# Exercise set:
(1) Summarize the post on "Laptime" in two sentences.
(2) Answer these questions from the post on "Laptime":
(a) Why is the true Egyptian pronunciation of the name Isis unknown?
(b) In the Osiris myth, whom does Isis resurrect, and whose heir does she produce and protect?
(c) At what age did the writer decide to have a child?
(3) Write the next part of the post on "Laptime", starting after its final sentence.

I first heard the term ‘Laptime’ coined in the 90’s by Dr. Frances Cress Welsing in, ‘The Cress Theory of Color- Confrontation and Racism,’ encapsulated in her ground breaking book ‘The ISIS Papers, The Keys To The Colors.’ Dr. Frances Welsing was an American Afrocentrist Psychiatrist and in her book drew upon the story of the well loved and revered Egyptian Goddess Isis.
FYI: the name Isis is a Greek corruption as the true Egyptian pronunciation is unknown because Egyptian hieroglyphics only recorded consonants and left out vowels .
Isis was one of the main characters of the OSIRIS myth, in which she resurrects her slain husband, the divine king, Osiris, and produces and protects his heir, Horus. She was believed to help the dead enter afterlife as she had helped Osiris, and she was considered the divine mother of the Pharaoh, who was likened to Horus. A truly restorative and healing story, especially for black folks in these times, with man’s continuing inhumanity to man- an inhumanity that very much includes himself seen as we are all members of the one human race, irrespective of our differences.
FYI: the Goddess Isis is also very similar to the Virgin Mary and the story of Christ, and his death and resurrection, and predates it…food for thought…go see…
Also, please see my blog/poem: Sweet but Street, which thinking about it now, is a tribute to this Goddess and her benevolent spirit in women.
Anyway, Dr. Frances Cress Welsing used the term ‘Laptime’ when she was talking about young people becoming sexually active before they are psychologically ready to, and emotionally grown enough to be parents. Many of these children came/comes from poverty- stricken inner cities. She argued that what these children/young people were/are seeking in such relationship was/is not sex per se, but comfort, security, protection and love. They were seeking that which they were not getting from home, which all children need for optimal human development; much like a plant will lend itself to being bent out of shape to find and receive the daylight it needs, which has been placed out of reach. Such is the Life-force within living things.
Laptime, regular quality time spent on (their) parents/caregivers’ laps, in their loved one’s presence, feeling in those moments body to body warmth; feeling in those moments safe and secure, a much needed buffer- as well as little piece of heaven- in a hostile world, is as important to humankind as is food to eat..
Houses have to have loving, caring, present and aware people living in them to make them mostly happy homes.
I was one of those emotionally (and otherwise) deprived inner city child, who constantly longed for the warmth provided by being in close proximity to another warm-bloodied soul. I too had been terribly starved in these quarters. That deprivation was the motivating force behind my decision to have a child at 17 years old. I desperately wanted to give, and have my love received, by another human being. I wanted and needed to know how that feels. I wanted and needed to know what difference that would make to human life, not having experienced much of it myself. This is also one of the reasons why I am a counsellor today. I remember clearly making that decision at the age of 21 years old when I put myself into therapy and experienced being given to in that special, gentle and attentive way. The experience made me so want to be in the position to give that gift of emotional Presence to persons in need.

[Stored data]
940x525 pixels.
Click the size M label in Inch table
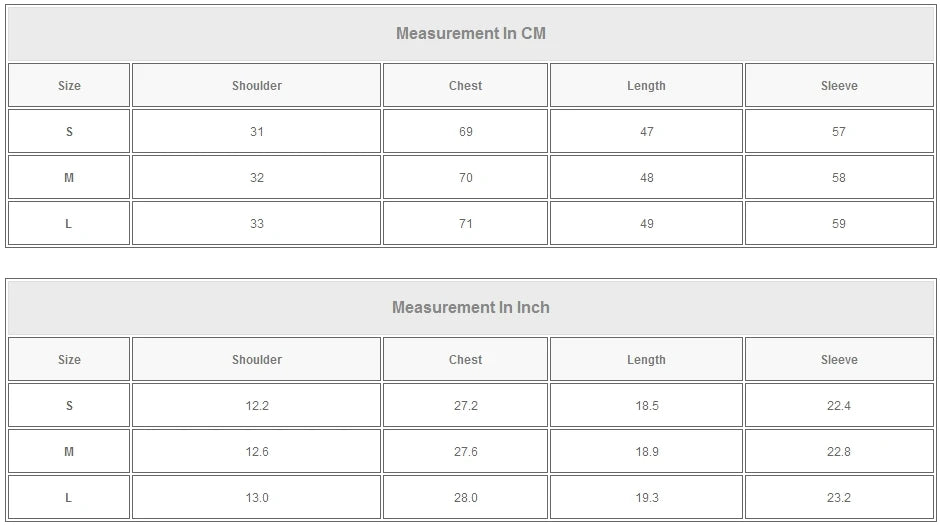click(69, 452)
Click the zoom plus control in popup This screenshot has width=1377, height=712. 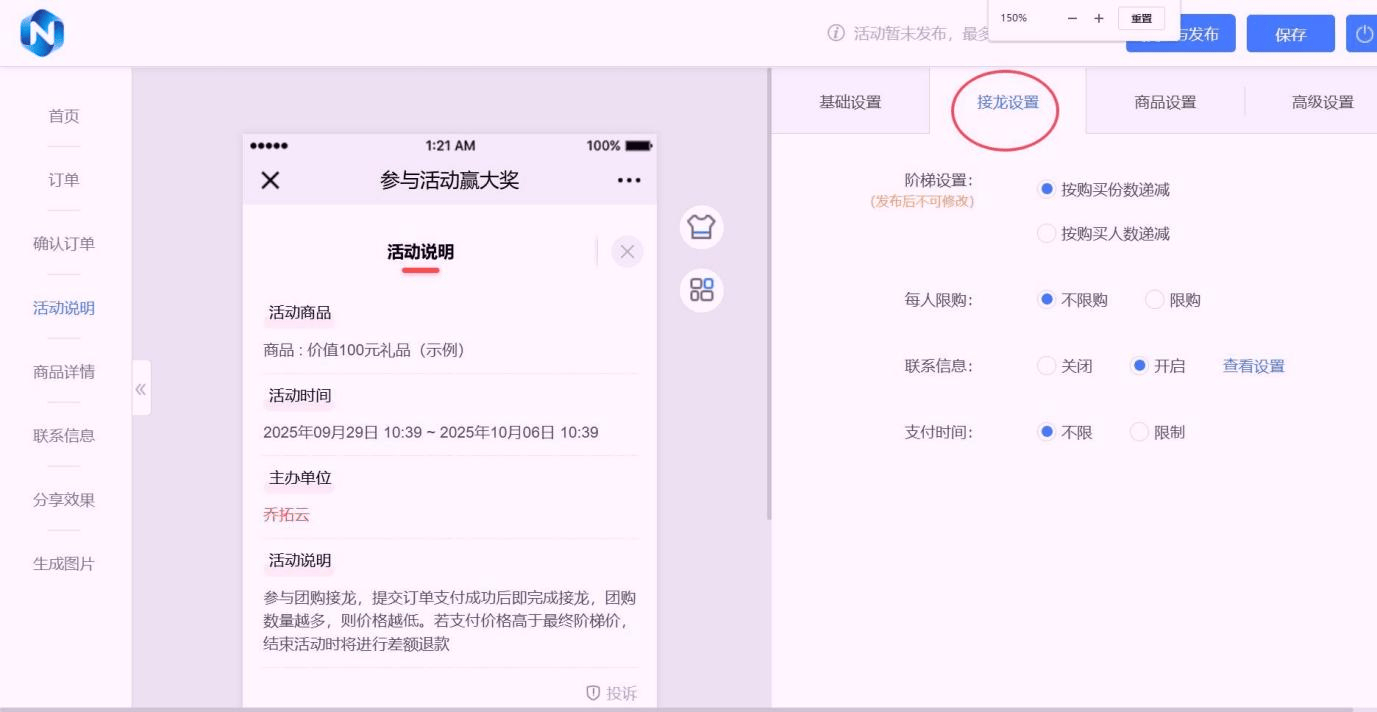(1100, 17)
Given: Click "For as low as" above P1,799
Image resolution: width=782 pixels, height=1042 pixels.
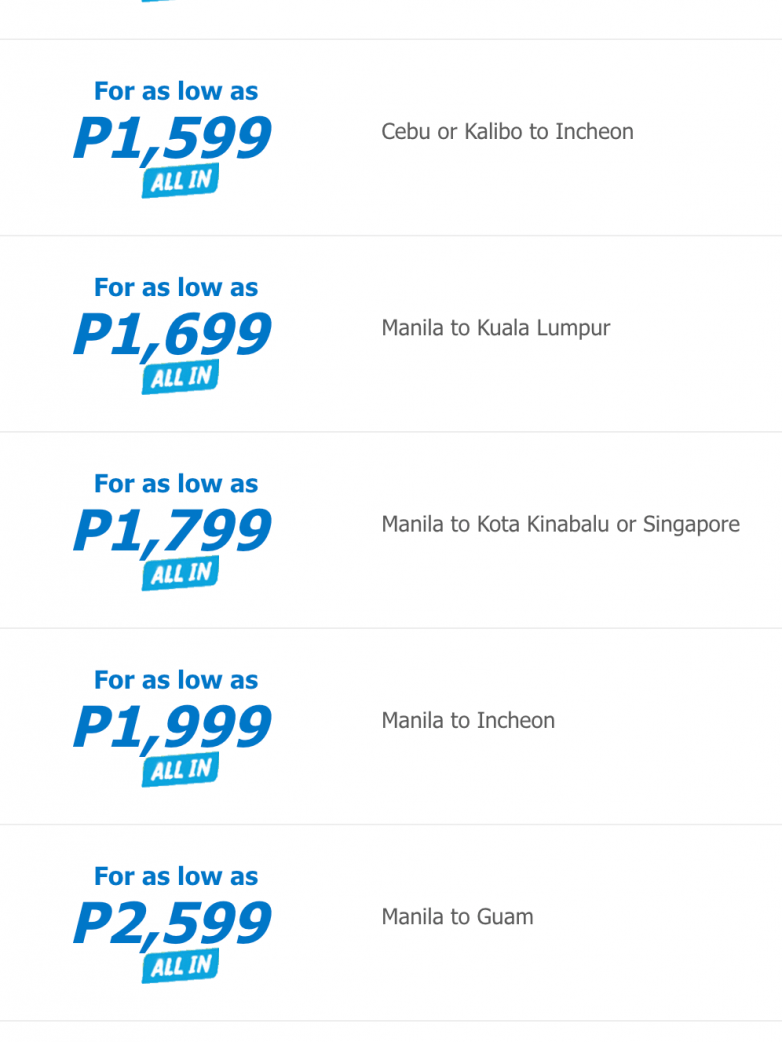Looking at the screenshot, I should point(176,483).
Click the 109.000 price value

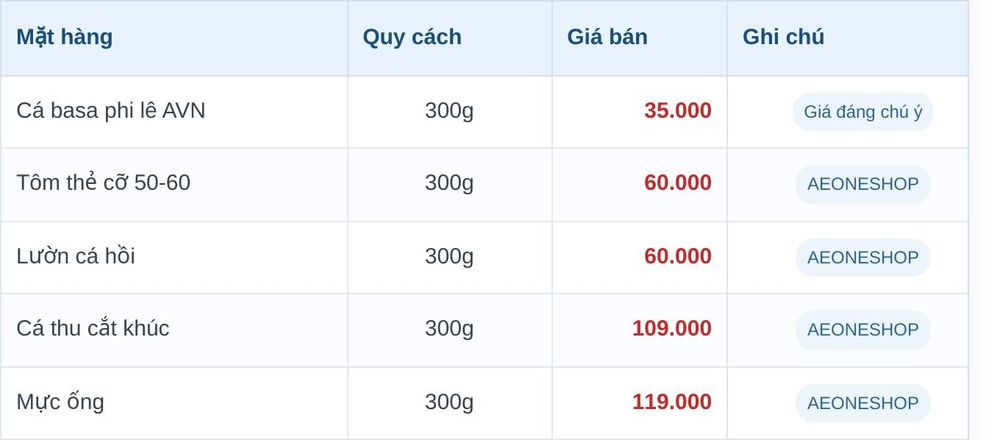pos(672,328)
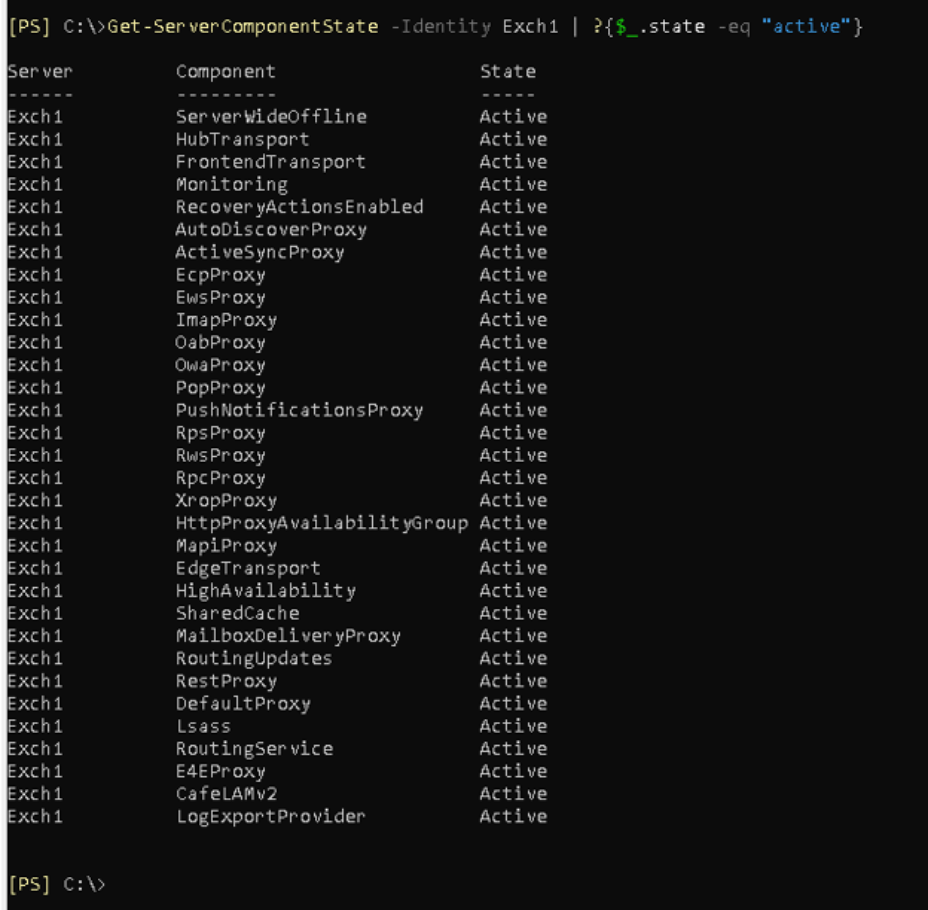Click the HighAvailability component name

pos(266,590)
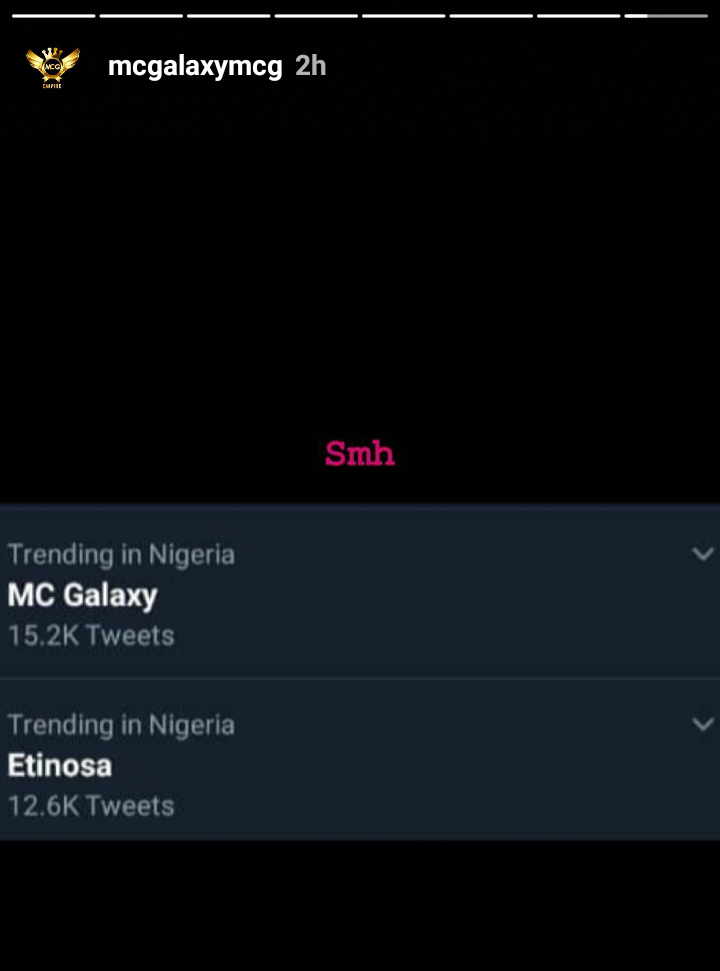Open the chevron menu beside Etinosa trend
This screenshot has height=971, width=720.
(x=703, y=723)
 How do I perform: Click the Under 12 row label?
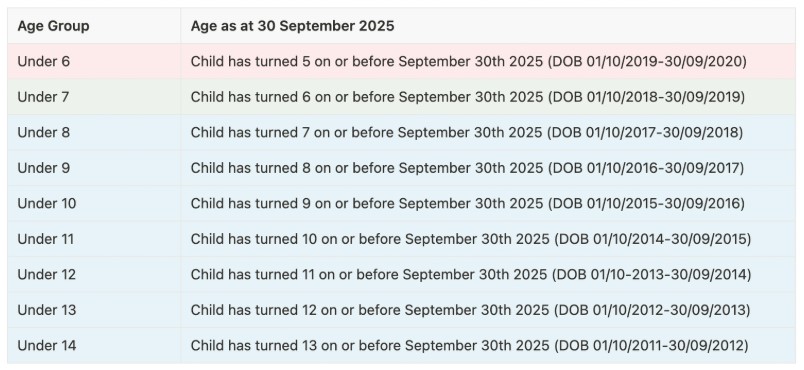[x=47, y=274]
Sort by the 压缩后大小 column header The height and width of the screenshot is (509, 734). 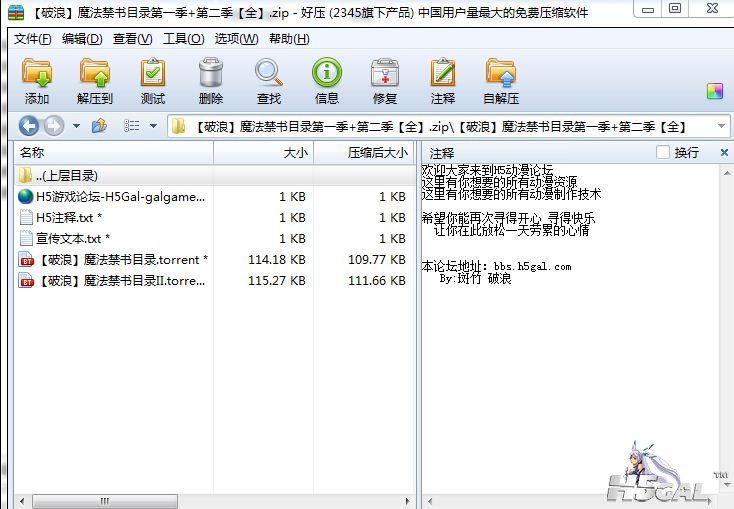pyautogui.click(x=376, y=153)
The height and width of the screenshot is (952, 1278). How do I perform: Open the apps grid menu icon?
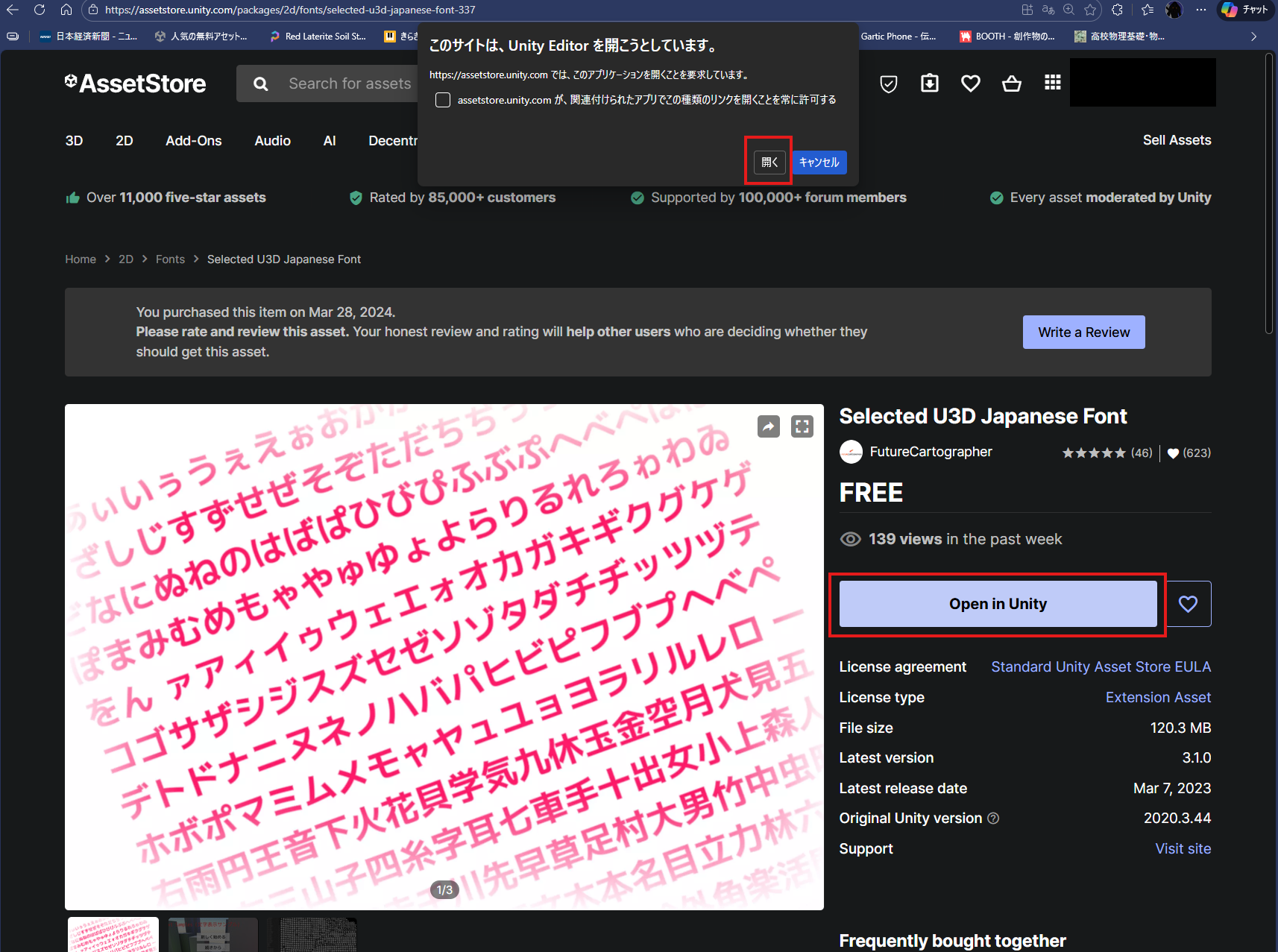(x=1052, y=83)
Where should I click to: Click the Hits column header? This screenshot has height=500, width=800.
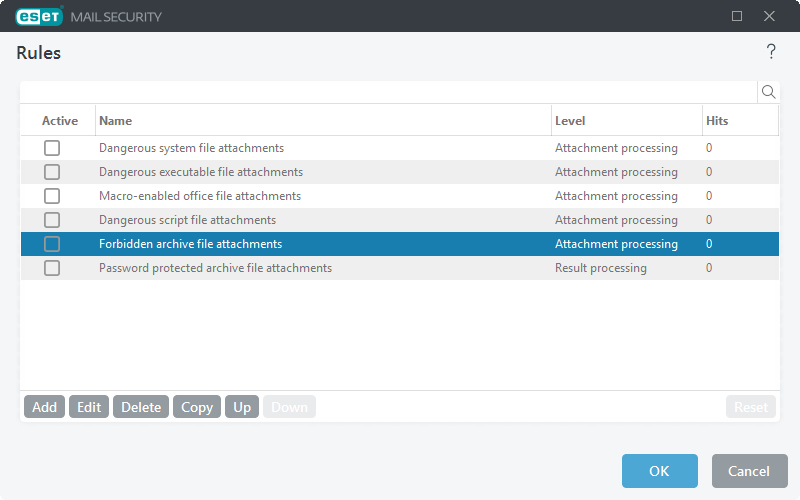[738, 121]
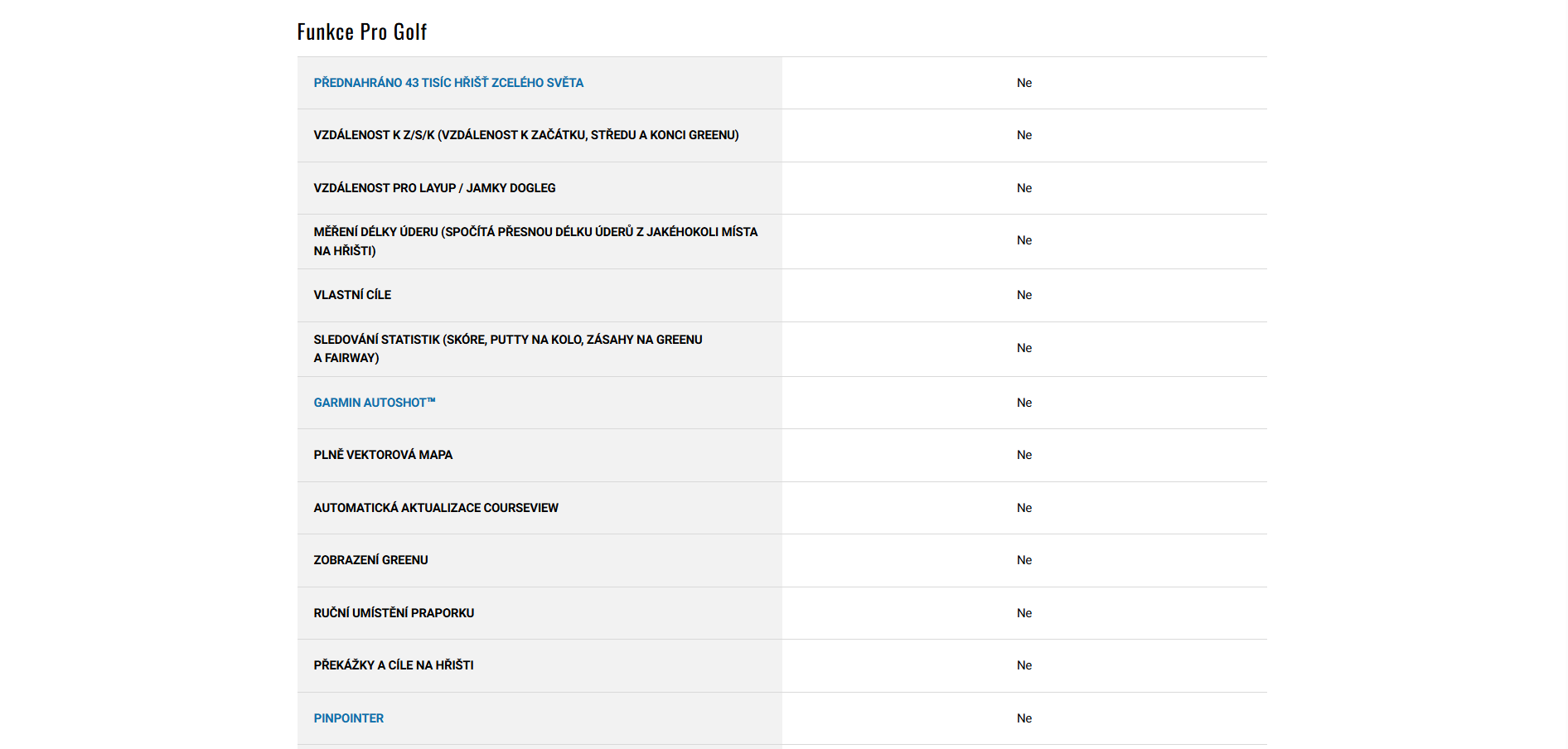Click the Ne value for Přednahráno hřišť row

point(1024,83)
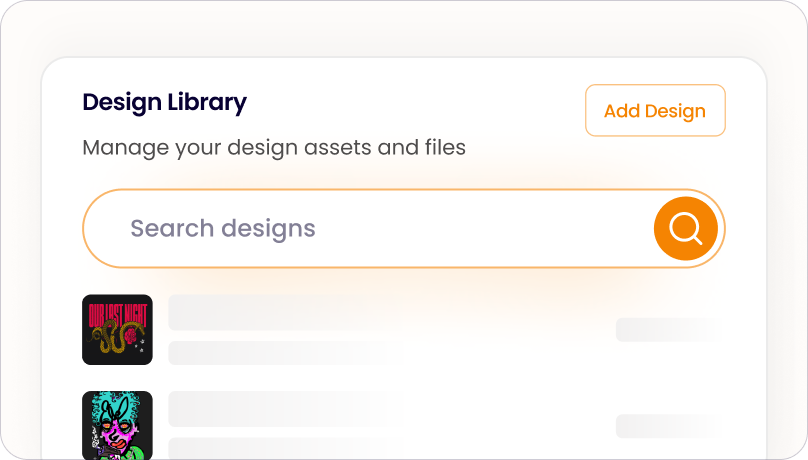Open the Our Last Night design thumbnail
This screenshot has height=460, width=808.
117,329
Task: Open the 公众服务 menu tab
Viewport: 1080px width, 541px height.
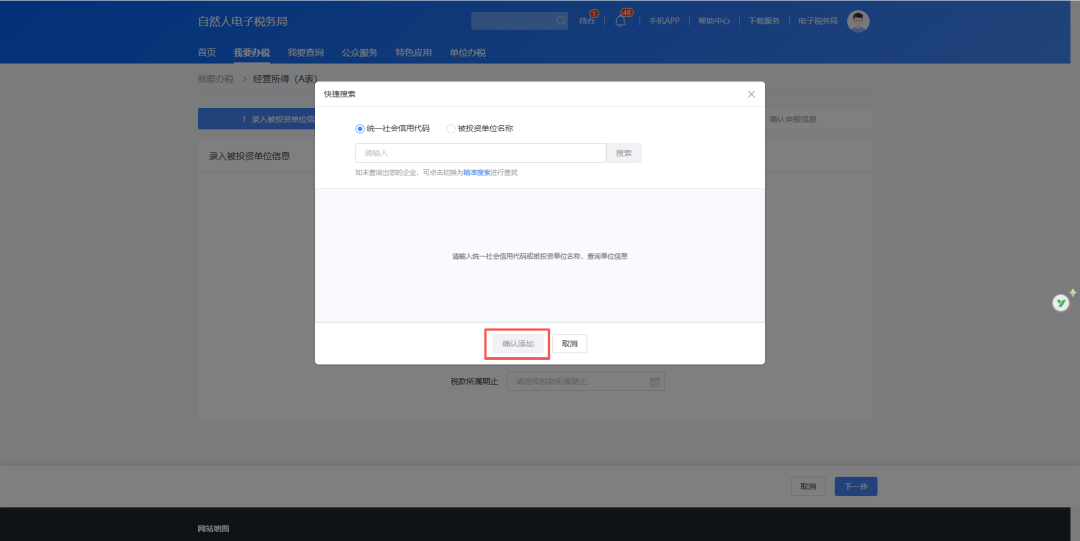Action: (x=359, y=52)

# Written responses:
(1) Dr. Frances Cress Welsing, an American Afrocentrist psychiatrist, used the term "Laptime" when discussing young people who become sexually active before they are ready to be parents, arguing that what they seek is comfort, security, protection and love they do not get at home. The writer, once an emotionally deprived inner-city child who had a child at 17, experienced attentive care in therapy at 21 and decided then to become a counselor in order to offer that emotional presence to others.

(2)
(a) Egyptian hieroglyphics recorded only consonants and left out vowels.
(b) She resurrects her slain husband, Osiris, and produces and protects his heir, Horus.
(c) At 17 years old.

(3)
Whilst reading Dr. Frances Cress Welsing’s book in the 90’s, the concept of Laptime helped me to see the unmet need behind young people engaging in grown up activities, not having been children for long. It helped, and still helps me, to take the judgement out of those kinds of psychosocial situations; it helps take the judgement out of ‘external appearances’ of what could be – and is oftentimes deemed- very poor choices.
At this present time, I’ve been needing me some Laptime, some ‘time out of mind’ where I come down, and ground, after being out in the rat race and engaging in adult things for too long. I need Laptime so I can spend good quality restorative time with myself, centred at home inside my body, close to an inner silent source and knowing, that sustains & comforts me..
This ‘coming down time’ does not come easy for me, what with this emotional/self-regulation, never having been passed down and learned from my caregivers/parents at the opportune childhood time. Laptime for me is Life’s work, a work very much in progress. But I will give myself props, because in this area I have come a very long way. I am much better at being with myself and feeling the sweet comfort in doing nothing – just simply being. Being in ‘the moment’ and smelling the rose of ‘In the greater scheme of things, all is well indeed,’ of which I am eternally grateful, given those meagre beginnings…
Learning to stop often for Laptimes such as these, where nothing is taken for granted, and the whole of me rejoices in ‘good-enough being,’ is a blessing; a blessing I make time to embrace whenever my mind is empty-enough of its contents, to fully receive the amazing grace of Presence: Presence of mind, Presence of heart, Presence in being.
This Laptime, like the Goddess Isis, brings mind body & soul back into a unified whole, restored and preciously held, in its One True Self, the One the Lord looked back on, and was Well Pleased with.
So, Be Still & Know…You are loved, as you are. No need to run away and deny yourself. Be The blessing you already are by simply being, Here.